Когда он был не в школе, то читал или что-то мастерил — дома или в кружке «Умелые руки». Получалось неплохо, но после того, как тринадцатилетний Артюха сделал два вполне боевых лука и устроил с такими же Робин Гудами соревнования по стрельбе на пятидесятиметровом расстоянии, у руководителя кружка были неприятности с милицией, и Артуру пришлось уйти. Вместо конфискованных луков он стал втихаря мастерить арбалеты, но соревновался теперь только сам с собой, уходя подальше в лес. В пятнадцать лет этот бунтарь был уже метким стрелком и неплохим «оружейником», но знал об этом только он сам.
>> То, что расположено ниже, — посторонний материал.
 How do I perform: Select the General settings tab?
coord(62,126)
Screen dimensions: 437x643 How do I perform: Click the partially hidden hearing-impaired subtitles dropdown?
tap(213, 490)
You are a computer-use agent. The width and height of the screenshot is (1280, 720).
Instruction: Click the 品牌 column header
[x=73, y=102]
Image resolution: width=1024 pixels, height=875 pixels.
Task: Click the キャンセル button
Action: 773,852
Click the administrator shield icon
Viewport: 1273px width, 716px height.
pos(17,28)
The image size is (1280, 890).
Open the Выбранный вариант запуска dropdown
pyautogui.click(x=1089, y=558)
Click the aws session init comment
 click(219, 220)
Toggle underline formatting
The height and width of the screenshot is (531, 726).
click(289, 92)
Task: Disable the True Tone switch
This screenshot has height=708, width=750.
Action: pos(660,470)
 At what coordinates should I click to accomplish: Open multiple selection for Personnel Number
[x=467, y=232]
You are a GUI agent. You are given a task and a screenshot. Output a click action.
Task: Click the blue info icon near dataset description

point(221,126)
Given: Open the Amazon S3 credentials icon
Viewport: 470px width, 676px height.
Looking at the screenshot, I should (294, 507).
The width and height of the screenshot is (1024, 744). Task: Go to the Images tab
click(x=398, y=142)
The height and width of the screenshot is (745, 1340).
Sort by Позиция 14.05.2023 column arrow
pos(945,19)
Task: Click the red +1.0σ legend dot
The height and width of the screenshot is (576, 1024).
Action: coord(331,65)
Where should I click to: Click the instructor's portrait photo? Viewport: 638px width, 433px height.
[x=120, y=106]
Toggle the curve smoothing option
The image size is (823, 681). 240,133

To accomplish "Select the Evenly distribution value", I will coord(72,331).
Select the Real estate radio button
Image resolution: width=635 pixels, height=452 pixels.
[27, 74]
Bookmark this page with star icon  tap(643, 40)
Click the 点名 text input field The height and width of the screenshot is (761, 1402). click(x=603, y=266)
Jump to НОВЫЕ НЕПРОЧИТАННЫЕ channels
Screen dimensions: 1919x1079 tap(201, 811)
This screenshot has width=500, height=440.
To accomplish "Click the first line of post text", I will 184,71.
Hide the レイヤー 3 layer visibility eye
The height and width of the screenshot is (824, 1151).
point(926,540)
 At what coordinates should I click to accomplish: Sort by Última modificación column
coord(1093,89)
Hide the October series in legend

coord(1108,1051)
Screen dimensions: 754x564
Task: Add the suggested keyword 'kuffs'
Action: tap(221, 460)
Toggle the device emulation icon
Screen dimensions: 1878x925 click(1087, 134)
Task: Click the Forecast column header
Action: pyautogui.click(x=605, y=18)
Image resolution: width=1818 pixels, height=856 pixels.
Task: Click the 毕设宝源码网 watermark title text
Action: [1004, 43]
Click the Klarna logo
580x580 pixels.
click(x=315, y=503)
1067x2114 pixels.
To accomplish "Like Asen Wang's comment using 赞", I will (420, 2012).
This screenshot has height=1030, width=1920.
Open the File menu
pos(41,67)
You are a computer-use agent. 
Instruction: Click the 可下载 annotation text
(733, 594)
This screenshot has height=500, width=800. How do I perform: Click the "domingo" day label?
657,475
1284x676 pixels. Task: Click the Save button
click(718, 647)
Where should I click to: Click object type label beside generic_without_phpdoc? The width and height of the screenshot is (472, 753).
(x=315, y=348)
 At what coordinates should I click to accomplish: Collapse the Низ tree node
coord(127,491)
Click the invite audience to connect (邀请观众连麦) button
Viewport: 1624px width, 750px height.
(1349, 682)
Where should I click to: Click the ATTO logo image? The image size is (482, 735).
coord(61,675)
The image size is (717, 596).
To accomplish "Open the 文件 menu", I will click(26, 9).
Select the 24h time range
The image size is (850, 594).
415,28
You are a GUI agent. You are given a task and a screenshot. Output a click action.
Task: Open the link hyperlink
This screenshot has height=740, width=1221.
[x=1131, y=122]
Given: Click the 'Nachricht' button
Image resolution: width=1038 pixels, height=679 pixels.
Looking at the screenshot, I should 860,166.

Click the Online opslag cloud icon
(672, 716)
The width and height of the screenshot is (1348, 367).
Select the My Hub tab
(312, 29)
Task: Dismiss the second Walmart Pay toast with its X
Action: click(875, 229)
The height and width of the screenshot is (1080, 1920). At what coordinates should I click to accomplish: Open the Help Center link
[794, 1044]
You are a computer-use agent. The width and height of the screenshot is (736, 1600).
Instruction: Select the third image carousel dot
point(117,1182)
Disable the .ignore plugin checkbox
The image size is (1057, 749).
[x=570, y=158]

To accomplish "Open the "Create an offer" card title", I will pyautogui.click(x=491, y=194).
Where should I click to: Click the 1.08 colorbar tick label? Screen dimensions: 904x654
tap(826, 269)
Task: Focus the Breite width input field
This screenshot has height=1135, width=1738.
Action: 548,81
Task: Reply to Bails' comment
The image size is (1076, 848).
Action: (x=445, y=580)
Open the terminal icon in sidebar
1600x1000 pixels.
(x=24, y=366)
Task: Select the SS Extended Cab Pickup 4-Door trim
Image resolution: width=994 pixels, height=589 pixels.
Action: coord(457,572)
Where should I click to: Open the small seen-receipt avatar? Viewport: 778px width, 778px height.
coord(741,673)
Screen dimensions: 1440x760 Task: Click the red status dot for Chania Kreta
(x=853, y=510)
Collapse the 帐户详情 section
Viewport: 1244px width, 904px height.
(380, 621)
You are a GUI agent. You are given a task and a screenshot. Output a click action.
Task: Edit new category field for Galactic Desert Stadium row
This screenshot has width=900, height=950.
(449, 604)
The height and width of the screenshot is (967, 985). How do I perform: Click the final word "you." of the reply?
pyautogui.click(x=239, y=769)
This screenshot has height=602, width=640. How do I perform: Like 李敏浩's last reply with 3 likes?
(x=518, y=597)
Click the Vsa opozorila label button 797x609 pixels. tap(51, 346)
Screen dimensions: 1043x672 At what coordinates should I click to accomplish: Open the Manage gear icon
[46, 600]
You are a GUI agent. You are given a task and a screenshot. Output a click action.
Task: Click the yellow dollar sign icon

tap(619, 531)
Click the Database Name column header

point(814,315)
Юность подкралась незаметно и оглушительно. В десятом классе Артур начал вдобавок и думать — думать по-настоящему. Первым делом он понял, что всё, чем он гордился как бунтом, было просто-напросто здравым смыслом — отказом от бессмысленных действий. Осознание сего факта далось ему очень непросто — удар изнутри, как известно, самый тяжёлый. Почти сразу же он получил удар и извне, обнаружив, что все оставили его в покое. Он победил. Что же дальше?
После нескольких бессонных ночей Артур поклялся, что всё-таки будет бесстрашно додумывать всё до конца, какими бы неутешительными ни были выводы. Чуть подбодрила его и прочитанная очень кстати фраза Эдисона: «Большинство людей готовы безмерно работать, лишь бы избавить себя от необходимости думать». Читал он по-прежнему много, но теперь это были стихи и — конспиративным образом — книги о революционерах и предводителях народных восстаний. Все почему-то думали, что парень влюбился, но он просто строил свой тайный мир, где нет места гадам и мещанству. Мир, где Артур Малиновский вместе со Стенькой Разиным рубит головы садистам-боярам, вместе с Верой Засулич стреляет в садиста-полицая Трепова и — уже один — убивает Фрола Козлова и Иссу Плиева[5]. Школьный бунтарь, Артур видел во всех бунтарях своих единомышленников и любовался этим миром — миром правды и справедливости, прекрасно понимая, что сей мир — воображаемый и именно поэтому совершенный. «Вот только коммунистов прогоним… Жалко, что их гонят без меня!» Учиться ему не то чтобы расхотелось, но перестало быть самым интересным в жизни. Поступив на физфак университета, Артур худо-бедно учился, пил пиво и играл в преферанс, а вокруг становилось всё больше и больше свободы, бедности, разрухи и нигилизма.